Note!  this is very different from a device claiming to support 10 gigabits per second aggregate over many ports that also allows the system to randomly drop frames to achieve this level of performance.

Why is this distinction important?  There are two scenarios.

1) Raw firewall performance.  If a firewall drops any link-layer frame of a large Internet Protocol (IP) packet, the entire packet needs to be retransmitted.  If you are using a cheap wireless router at home I'm sure you've seen this problem in action; a transmission runs at quickly and then suddenly chokes and hangs.  What is happening is the system defaults to a back-off mode to help relieve network congestion - usually why frames are lost - when there really is none.
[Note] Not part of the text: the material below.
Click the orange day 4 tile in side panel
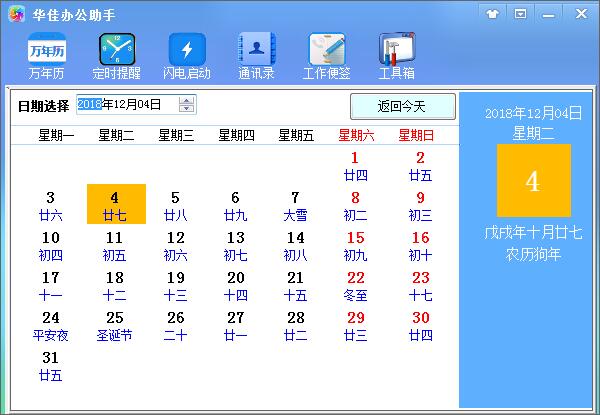[x=533, y=181]
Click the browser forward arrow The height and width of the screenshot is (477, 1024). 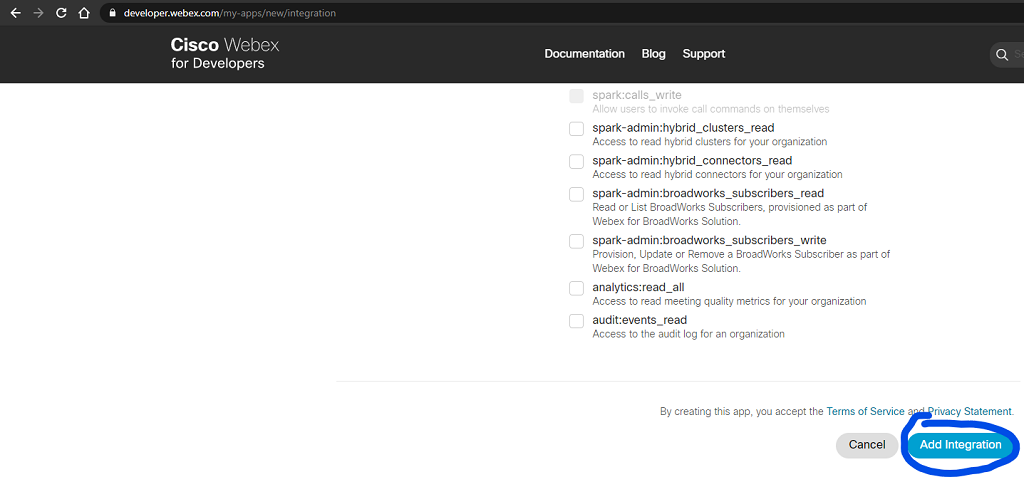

2) Consider an attacker who wishes to remaining anonymous as best as possible.  If the attacker knows that the intrusion detection/prevention system cannot sustain line-rate performance on a single link could initiate a Denial-of-Service attack whose entire purpose was to probabilistically hide the attackers true malicious network packets.  If the security system misses some or all of the attack frames it may be impossible to prevent the attack from completing or perform forensic analysis on the data.

Therefore before you buy your next network appliance consider what your needs really are and ask your vender what they mean by there performance ratings.